Foto: Álvaro García (El País)
Por José Daniel Rojo
El amigo malagueño Jose María Vallejo se consideró, desde siempre, Talavantista. Apostó por Alejandro, le cautivaron sus formas desde novillero. Luego tuvo que aguantar carreta y carretón al ver que su torero no marchaba por el camino adecuado. Lo criticó cuando tocó hacerlo. Eso solo es virtud de los buenos y grandes aficionados y Vallejo es uno de ellos. Por tanto, no puedo más que alegrarme por el triunfo, merecido, de Talavante en Madrid y por la satisfacción que dicho triunfo ha aportado a una persona honrada y cabal llamada Jose María Vallejo.
De la crónica de Antonio Lorca en El País:
Cuando se hace presente el toreo de verdad; cuando un toro y un torero se funden en un derroche de creación artística, algo se enciende en el alma, una luz resplandeciente que ilumina todo lo que toca. Es el nacimiento de un misterio, algo inexplicable en sí mismo. Hay que verlo para sentirlo, hay que tocarlo con el sentimiento, hay que disfrutarlo y vivirlo sin más. Es la grandeza del toreo.

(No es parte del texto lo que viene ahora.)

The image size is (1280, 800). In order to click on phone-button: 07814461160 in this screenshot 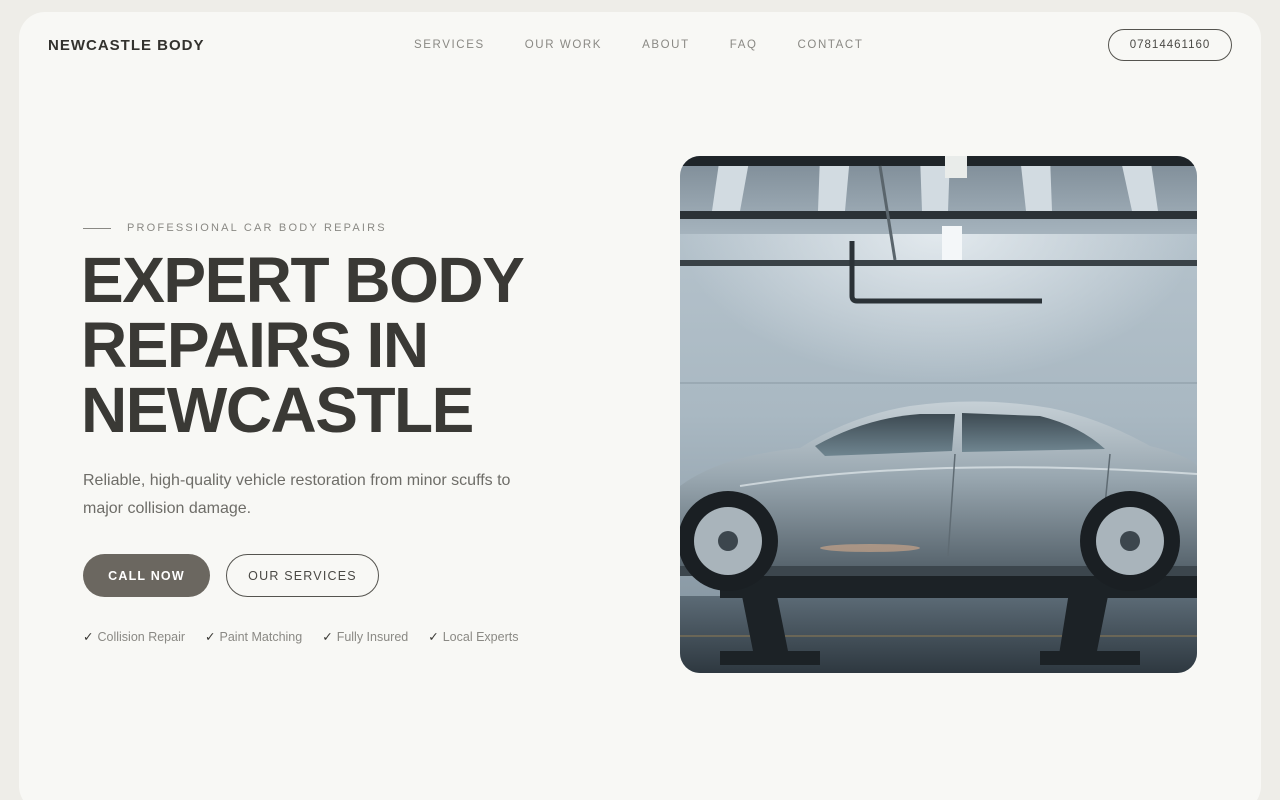, I will do `click(1170, 45)`.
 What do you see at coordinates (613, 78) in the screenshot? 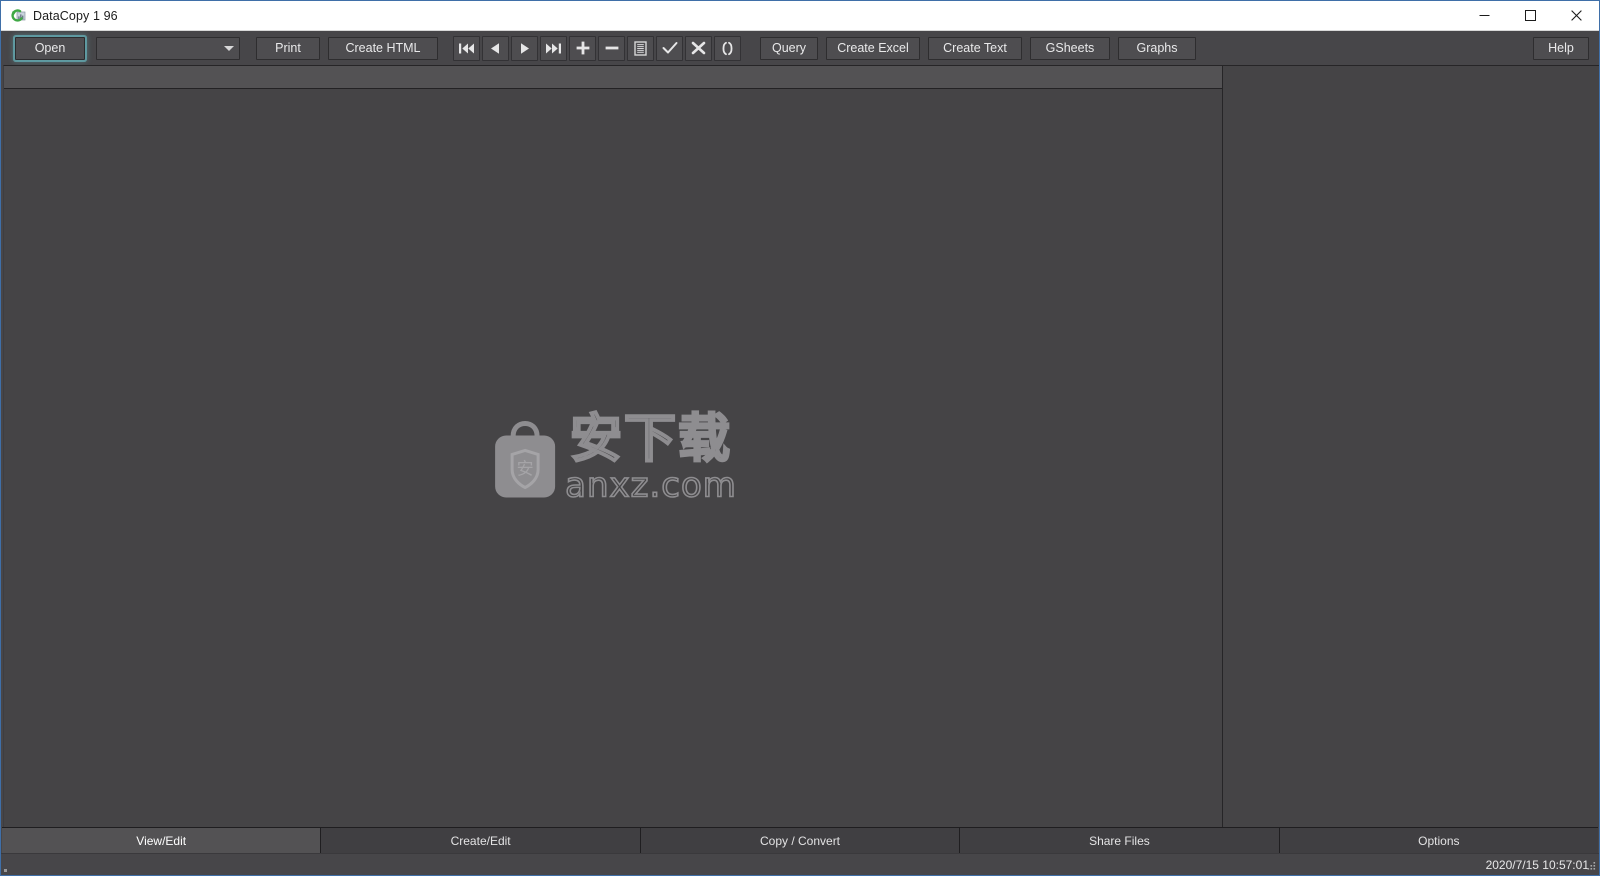
I see `data-grid-header` at bounding box center [613, 78].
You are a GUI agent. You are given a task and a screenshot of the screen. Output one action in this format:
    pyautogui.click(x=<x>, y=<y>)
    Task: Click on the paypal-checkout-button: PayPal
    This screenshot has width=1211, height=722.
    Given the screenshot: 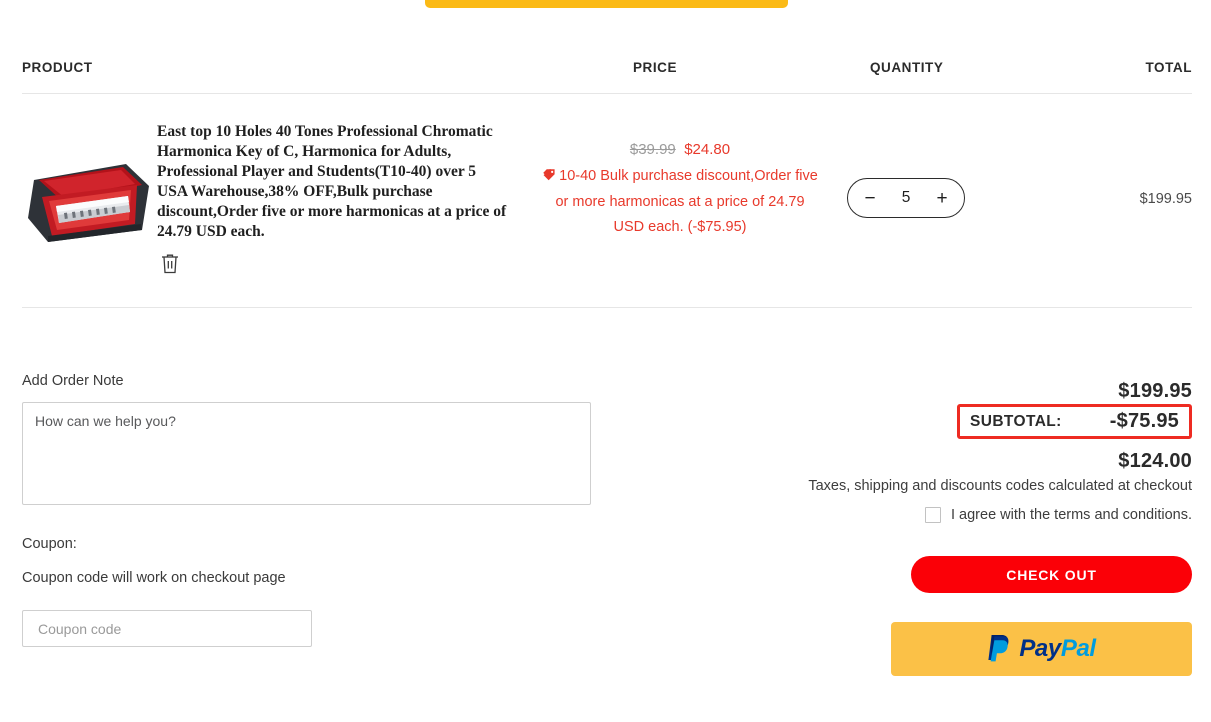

Ocurrió en el tercero de la tarde, un toro de nombre Cervato, de 546 kilos de peso, de pelo castaño salpicado, guapo de verdad. El torero, Alejandro Talavante, que subió a los cielos y allí continuará. No pasó nada con el capote; sale el picador, y cuando el caballo está colocado en su sitio, el toro lo ve, sale lanzado como una flecha, y choca con tal ímpetu contra el peto, que el caballero sale disparado contra el suelo. Tres chicuelinas y una media garbosas preceden a un picotazo insignificante. No luce Cervato en banderillas, -descompuesta su embestida-, pero se transforma en el tercio final. Talavante lo cita en el centro del anillo, el toro se engalla, acude presto a la muleta, y surge una tanda de derechazos enormes en un palmo de terreno. Galopa el animal, humilla, arrastra el hocico por la arena, persigue el engaño con una codicia arrolladora, incansable en su largo recorrido. Vuelve a citarlo el torero con la mano derecha, pero cambia a la zurda al segundo muletazo. Ahí comienza de verdad la obra de arte, cimentada en cuatro tandas prodigiosas de naturales hondos, emotivos, hermosos y magníficamente abrochados con los de pecho. Toreo, todo él, arrebatado, eterno y sublime. Y la plaza queda conmovida ante el derroche de torería al natural; ante una faena intensa, emocionantísima; ante el mando, el temple, el buen gusto de un torero en sazón, transfigurado y sobrecogido ante su propia obra. Unas apretadas manoletinas preceden a la muerte. Se perfiló Talavante, llamó al toro y clavó al encuentro una estocada hasta la bola que desató la emoción en los tendidos. Se había consumado la obra. Una creación imposible sin el concurso de un toro extraordinario; un toro boyante y encastado que propició un estado incontenible de vibración y de asombro. Entre ambos, toro y torero, protagonizaron la gran fiesta del arte.